O romance El ingenioso Hidalgo Don Quijote de La Mancha de Miguel de Cervantes Saavredra (1547-1616) é considerado um marco iniciador do romance moderno, o protagonista não é um herói clássico como Hércules, Ulisses ou o Rei Arthur, mas um homem comum com suas mazelas, desejos, inseguranças e percepção não mais ubíqua da realidade. Miguel de Cervantes era filho de um cirurgião acomodado de Alcalá de Henares. Não temos notícia de se ele estudou, onde e quanto tempo, poucos dados de sua biografia são verificáveis, além de ter sido soldado, tentado entrar para a corte de Felipe II, ter trabalhado como coletor de impostos, antes de tornar-se escritor e reinventar o gênero do romance. Cervantes era um homem preso na crise de seu tempo, não havia mais honra de cavalaria e de nobreza, a Espanha estava mergulhada num período de amplas possessões de colônias, riquezas e onde a intriga, o maldizer e a importância familiar e política eram moedas de troca.
Cervantes, herdeiro desta tradição, transformará esta crítica escrachada em uma análise sutil e acurada da sociedade espanhola de seu tempo, convertendo seu personagem principal, Alonso Quijano, em um representante do sonhador e do idealista, que já não tem mais lugar no chamado mundo moderno. O personagem Alonso Quijano vive num mundo de fantasia, lendo sem parar livros de cavalaria, acaba tendo problemas em separar a realidade da ficção. O livro que mais influencia Quijano é Amadís de Gaula, primeira novela de cavalaria de que se tem notícia na Península Ibéria, sua origem é controversa, mas parece ser de origem portuguesa e já há registros de referências a ela no século XIV. Mas, entre as obras citadas temos obras verdadeira e falsas, além de várias menções as obras do autor e de seus contemporâneos. O romance de Cervantes foi atualizado nas épocas posteriores e os diálogos foram estabelecidos com os valores e características destas épocas, com acréscimos e prejuízos ao original. O cinema tem proporcionado isto nos últimos 115 anos, e a última adaptação feita por Terry Gillian é abundante neste jogo de espelhismos.

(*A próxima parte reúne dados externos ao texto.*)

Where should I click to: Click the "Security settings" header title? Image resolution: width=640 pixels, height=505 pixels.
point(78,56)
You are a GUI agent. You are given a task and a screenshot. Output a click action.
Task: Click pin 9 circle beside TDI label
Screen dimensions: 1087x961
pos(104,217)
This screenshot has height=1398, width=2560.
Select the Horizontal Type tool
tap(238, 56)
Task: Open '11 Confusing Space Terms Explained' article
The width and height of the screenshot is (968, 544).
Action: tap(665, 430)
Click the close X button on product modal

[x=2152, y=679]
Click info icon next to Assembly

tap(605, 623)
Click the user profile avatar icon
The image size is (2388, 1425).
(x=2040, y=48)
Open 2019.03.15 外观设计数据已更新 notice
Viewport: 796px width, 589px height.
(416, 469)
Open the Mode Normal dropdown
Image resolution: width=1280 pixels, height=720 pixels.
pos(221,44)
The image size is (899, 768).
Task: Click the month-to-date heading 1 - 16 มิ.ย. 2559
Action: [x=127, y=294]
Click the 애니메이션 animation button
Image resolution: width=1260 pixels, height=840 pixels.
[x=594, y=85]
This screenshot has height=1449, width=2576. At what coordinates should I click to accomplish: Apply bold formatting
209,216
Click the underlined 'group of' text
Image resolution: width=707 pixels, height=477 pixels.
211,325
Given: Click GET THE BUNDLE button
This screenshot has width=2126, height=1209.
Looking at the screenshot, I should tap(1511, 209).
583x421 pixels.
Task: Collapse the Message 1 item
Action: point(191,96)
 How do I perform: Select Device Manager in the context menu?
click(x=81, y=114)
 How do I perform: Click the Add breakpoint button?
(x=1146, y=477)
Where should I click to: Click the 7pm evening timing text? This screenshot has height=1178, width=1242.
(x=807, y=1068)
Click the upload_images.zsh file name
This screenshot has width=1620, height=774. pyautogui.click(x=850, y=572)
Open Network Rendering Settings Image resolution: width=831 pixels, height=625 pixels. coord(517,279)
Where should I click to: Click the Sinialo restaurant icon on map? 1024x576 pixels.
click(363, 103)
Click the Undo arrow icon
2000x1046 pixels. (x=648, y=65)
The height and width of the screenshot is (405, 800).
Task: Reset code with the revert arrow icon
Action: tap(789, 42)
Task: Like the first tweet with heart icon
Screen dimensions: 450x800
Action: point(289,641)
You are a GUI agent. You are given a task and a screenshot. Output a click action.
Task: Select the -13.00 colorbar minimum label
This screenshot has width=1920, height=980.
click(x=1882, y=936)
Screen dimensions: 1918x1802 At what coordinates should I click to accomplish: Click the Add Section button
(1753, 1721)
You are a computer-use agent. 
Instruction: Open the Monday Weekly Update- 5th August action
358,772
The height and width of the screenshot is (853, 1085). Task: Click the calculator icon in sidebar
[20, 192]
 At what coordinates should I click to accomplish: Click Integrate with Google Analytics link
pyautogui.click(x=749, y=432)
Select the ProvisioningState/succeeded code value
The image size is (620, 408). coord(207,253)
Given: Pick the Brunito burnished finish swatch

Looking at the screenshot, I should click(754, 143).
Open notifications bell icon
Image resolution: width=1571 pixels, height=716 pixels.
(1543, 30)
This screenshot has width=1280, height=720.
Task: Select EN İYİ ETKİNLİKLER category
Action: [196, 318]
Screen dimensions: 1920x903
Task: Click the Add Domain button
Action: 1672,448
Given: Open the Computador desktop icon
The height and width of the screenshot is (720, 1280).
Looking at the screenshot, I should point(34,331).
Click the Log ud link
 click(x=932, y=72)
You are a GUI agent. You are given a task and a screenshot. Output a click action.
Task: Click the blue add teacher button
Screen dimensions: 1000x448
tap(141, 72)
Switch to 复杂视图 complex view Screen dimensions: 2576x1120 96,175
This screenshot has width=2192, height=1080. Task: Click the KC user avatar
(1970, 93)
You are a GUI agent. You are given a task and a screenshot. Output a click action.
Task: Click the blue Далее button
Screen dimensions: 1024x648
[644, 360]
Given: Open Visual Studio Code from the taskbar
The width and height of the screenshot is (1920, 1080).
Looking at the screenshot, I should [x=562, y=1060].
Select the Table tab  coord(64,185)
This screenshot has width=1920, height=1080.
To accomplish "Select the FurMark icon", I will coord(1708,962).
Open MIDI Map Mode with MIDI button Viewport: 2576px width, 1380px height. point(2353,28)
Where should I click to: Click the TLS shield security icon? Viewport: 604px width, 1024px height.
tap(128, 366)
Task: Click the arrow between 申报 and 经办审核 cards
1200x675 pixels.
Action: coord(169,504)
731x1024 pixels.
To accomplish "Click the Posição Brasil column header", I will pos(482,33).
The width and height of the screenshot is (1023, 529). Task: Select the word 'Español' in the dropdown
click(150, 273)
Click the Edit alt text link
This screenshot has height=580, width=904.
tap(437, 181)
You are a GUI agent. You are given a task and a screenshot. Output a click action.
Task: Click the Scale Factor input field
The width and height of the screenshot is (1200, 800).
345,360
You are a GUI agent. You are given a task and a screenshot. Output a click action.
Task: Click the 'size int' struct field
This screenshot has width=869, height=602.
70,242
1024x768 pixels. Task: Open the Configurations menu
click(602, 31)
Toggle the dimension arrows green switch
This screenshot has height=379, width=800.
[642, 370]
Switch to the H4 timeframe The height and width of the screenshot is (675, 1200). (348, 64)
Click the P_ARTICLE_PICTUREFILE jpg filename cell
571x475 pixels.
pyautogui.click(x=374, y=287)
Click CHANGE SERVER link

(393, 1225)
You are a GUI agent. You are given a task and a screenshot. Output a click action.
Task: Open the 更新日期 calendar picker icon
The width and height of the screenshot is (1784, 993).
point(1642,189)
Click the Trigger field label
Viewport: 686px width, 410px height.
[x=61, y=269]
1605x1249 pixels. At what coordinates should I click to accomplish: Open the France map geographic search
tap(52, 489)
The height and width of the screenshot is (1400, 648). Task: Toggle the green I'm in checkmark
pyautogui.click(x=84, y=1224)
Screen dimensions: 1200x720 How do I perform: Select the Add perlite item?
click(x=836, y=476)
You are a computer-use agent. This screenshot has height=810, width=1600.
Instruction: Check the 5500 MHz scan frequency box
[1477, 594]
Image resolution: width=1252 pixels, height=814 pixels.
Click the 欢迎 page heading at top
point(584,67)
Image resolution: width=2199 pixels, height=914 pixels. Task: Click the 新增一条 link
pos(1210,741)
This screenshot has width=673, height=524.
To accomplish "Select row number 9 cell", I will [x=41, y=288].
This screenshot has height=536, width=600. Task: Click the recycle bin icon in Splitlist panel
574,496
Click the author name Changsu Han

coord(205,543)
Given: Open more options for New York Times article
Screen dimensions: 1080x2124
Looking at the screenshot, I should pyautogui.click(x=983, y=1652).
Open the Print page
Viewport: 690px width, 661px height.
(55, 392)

O cinema inspirou-se na narrativa do romance do final do século XIX (e em sua tradição) para desenvolver sua linguagem, e sempre teve nele um repertório inesgotável para suas adaptações. Dentro da criação da arte cinematográfica, já nos seus primórdios, o fazer artístico criou regras e um sistema de organização, chamado gramática cinematográfica. Já no nascimento do cinema, a questão dos gêneros (ficção ou registro do real – documentário) que estavam sendo feitos, baseados no teatro e na literatura, já era pensada. O número de adaptações cinematográficas de Don Quijote já atingiu 40 títulos conhecidos.
Esta comunicação se propões a comentar a versão do diretor inglês de Terry Gilliam, The man who killed Don Quixote (2018), que é uma coprodução com a Espanha, e que traz a figura de Dom Quixote para a atualidade e tem marcas do cinema e da arte contemporâneo. O jogo de citações nele estabelecido dialoga diretamente com a obra de Miguel de Cervantes, atualizando e ampliando sua narrativa. E proporciona a sobrevivência de uma literatura e cultura, que tendo quatro séculos parece ter acabado de nascer.